Does the walker choose the path, or the path the walker?
— Garth Nix, Sabriel
I took some time away from my work recently, for two reasons: the first is because I reached a point where I needed to take time away from everything. I spent the past two weeks in Jamaica to see my family and reflect. I also took two weeks before that to revisit my centre that felt caged and unexplored. The second reason is I needed to realise how much my future, my work, and the path I take is up to me, and me only.
While I was away, I watched Enola Holmes for the first time. I've always been a fan of Sherlock-based franchises—the deeply-rooted intuition and desire for solving complex crimes through deduction is what hooks me the most. Being deeply intuitive and able to understand important things quicker is a challenge I love.
At the end of the film, Enola shared the line "the future is up to us". Perhaps cliché. But it’s something we spend our lives struggling to take command of. Here’s why this message is everything.
I think the best thing you can do for yourself is to decide which path you’re going to take. There are only two: our own path, or the path others tell us to walk. A part of me tends to feel like it’s wrong to take so much time off—but then it begs the question: who's deciding on my path? Me, or other people?
Many people spend all their time trying to fit into the world around them, in a way that means they lose their shape trying to fit in elsewhere. And no matter how hard they try, they’ll never be comfortable.
To change your world is to be vocal about the things you’re passionate about, as Enola also said. While it can seem like people in today’s world are crudely self-absorbed, this generation has an abundance of very open-minded people. New thinkers. More people are accepting of new things and find it easier to do so. It’s getting easier to meet new people, online or offline, to learn more about the world, to avoid sitting there and being quiet like we were once told to. It’s a start to learning how to walk your path.

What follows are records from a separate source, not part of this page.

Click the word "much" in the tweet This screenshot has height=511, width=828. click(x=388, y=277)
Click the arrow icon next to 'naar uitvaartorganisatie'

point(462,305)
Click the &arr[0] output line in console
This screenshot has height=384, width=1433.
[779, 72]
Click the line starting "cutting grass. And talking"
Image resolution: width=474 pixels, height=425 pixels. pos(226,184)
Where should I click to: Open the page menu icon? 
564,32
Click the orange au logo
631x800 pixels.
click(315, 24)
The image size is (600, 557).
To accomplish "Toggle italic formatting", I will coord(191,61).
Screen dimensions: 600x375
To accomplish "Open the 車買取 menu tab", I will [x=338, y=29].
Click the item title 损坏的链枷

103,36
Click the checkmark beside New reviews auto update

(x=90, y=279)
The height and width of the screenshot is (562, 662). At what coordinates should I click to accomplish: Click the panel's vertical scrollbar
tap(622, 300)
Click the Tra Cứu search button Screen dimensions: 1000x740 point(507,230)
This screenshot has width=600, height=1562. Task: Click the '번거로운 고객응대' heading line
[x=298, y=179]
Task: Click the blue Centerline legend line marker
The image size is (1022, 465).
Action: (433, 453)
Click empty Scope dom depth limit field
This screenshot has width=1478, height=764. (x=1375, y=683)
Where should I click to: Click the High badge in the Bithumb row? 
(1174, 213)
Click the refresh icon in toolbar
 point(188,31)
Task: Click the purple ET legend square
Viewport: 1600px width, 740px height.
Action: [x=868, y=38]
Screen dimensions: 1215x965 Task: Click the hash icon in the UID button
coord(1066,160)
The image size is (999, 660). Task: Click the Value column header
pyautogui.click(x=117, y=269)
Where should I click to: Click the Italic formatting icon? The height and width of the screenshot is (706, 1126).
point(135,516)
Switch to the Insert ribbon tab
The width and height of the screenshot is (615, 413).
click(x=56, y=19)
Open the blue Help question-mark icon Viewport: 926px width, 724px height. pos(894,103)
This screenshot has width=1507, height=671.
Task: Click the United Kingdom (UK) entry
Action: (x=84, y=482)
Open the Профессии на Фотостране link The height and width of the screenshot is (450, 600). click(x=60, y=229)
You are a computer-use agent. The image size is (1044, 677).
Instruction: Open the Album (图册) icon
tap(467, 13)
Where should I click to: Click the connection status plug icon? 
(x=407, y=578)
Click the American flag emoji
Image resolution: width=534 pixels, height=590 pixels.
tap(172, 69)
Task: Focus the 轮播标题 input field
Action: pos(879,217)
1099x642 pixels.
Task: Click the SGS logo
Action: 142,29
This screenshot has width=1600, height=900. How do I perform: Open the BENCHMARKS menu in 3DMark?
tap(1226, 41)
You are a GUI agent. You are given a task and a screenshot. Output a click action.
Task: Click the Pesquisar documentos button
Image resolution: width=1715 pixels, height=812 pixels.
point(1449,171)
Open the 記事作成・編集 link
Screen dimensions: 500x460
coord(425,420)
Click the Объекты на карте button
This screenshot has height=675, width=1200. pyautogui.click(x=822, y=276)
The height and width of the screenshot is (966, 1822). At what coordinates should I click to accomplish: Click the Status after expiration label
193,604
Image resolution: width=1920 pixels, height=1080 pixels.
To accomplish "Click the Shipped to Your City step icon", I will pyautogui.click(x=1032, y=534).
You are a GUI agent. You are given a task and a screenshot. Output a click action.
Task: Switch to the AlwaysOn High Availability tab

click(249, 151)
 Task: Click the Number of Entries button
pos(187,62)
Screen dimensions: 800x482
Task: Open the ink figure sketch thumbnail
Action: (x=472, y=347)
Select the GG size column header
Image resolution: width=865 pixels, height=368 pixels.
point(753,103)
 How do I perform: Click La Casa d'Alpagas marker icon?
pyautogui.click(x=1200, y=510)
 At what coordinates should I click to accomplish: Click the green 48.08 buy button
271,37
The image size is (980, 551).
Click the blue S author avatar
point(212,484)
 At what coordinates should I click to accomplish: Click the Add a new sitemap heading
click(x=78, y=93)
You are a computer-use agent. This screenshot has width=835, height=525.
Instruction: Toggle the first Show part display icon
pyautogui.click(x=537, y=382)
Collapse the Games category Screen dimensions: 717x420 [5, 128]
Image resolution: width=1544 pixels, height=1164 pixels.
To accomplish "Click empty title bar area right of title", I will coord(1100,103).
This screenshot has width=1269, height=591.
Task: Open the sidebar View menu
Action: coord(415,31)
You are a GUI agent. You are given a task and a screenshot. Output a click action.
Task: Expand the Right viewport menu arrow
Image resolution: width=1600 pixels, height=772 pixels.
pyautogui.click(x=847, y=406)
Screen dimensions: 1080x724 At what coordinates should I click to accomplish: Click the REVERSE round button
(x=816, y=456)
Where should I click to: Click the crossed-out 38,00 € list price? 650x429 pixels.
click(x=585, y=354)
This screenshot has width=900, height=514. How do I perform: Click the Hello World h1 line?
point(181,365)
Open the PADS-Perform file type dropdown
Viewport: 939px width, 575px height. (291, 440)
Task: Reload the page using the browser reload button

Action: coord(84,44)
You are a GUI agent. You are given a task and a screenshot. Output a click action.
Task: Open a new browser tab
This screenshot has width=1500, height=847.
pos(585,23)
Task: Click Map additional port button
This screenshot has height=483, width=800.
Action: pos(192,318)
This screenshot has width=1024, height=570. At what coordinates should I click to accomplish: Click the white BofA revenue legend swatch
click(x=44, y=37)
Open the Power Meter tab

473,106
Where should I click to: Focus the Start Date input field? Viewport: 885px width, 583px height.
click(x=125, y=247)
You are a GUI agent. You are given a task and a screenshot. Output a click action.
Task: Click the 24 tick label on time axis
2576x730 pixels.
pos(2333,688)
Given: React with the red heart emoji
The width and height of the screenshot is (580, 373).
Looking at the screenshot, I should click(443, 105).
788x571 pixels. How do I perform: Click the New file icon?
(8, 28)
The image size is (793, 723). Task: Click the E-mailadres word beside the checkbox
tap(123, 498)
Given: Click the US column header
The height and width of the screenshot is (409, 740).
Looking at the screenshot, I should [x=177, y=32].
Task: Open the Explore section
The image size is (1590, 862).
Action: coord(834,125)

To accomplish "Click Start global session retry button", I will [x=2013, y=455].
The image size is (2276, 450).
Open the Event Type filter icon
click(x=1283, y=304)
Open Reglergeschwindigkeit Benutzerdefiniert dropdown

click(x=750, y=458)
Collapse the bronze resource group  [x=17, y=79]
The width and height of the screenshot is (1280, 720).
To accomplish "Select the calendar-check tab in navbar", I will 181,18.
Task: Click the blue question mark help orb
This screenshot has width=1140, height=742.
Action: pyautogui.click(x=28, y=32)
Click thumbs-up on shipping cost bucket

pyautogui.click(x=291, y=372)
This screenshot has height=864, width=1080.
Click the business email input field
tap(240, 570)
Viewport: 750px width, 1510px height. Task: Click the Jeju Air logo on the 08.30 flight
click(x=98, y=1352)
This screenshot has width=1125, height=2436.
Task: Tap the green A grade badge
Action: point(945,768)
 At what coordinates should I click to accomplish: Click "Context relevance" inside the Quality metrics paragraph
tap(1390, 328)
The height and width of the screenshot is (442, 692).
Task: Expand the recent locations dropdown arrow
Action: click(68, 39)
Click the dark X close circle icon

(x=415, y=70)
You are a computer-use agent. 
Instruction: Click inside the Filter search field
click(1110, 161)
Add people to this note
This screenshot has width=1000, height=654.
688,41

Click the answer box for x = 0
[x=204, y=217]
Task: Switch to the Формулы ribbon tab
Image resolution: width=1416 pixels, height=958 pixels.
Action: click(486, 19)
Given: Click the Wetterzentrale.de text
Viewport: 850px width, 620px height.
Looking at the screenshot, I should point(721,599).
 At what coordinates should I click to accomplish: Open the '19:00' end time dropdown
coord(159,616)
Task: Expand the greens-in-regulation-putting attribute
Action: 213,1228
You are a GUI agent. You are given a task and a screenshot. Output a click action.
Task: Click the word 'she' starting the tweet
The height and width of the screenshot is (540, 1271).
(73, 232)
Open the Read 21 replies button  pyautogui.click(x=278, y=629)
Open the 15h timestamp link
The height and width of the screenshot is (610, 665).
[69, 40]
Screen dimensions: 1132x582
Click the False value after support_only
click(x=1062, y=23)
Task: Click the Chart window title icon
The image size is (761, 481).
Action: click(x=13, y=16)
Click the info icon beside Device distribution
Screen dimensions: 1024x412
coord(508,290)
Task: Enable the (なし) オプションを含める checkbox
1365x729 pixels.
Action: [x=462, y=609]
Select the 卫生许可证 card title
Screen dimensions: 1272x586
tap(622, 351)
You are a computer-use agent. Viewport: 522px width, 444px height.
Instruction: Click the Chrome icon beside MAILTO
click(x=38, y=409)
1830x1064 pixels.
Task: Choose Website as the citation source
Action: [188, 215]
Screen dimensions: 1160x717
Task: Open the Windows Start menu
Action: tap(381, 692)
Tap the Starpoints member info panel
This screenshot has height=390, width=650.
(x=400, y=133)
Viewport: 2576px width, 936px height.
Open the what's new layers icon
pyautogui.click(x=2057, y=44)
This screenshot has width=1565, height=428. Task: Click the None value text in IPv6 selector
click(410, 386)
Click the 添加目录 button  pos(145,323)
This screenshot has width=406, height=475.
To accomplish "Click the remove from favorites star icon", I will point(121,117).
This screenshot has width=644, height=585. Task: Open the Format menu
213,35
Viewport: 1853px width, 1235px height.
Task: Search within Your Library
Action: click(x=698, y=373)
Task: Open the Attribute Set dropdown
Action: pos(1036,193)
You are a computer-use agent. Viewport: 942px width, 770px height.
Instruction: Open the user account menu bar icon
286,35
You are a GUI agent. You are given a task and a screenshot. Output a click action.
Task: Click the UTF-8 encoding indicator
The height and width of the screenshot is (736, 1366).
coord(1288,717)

For some time, Enola’s message can serve us very well. But there’s a need to be continually reminded of the point that is very important: no one saves us but ourselves. No one can and no one may. If there’s something you want to achieve, a path you want to take—nobody will move you along.
When it feels like nothing is going your way, when nobody is giving you what you want, you must ask yourself this when questioning why this seems the case. Otherwise, it can consume a lot of time, a lot of brain space.
Don’t let your thoughts limit the ways in which you can explore the world in your way. If you’re especially curious and experimental at heart, let yourself experiment rigorously, not limited by the fear of failure.
And I know, there’s one thing I can’t ignore: to continuously walk the path you want, you need safety. Safety will free you. It’ll help you walk the tightrope of life without looking down or back, with a little less worry. It’ll drive you to help yourself and others meet the right needs.
The best way for you to learn and attain safety is to find someone or something that exemplifies it for you. While nothing is permanent, life is long, and you have all the time to know what safety feels like. Because after then, you can understand what your art is and create it.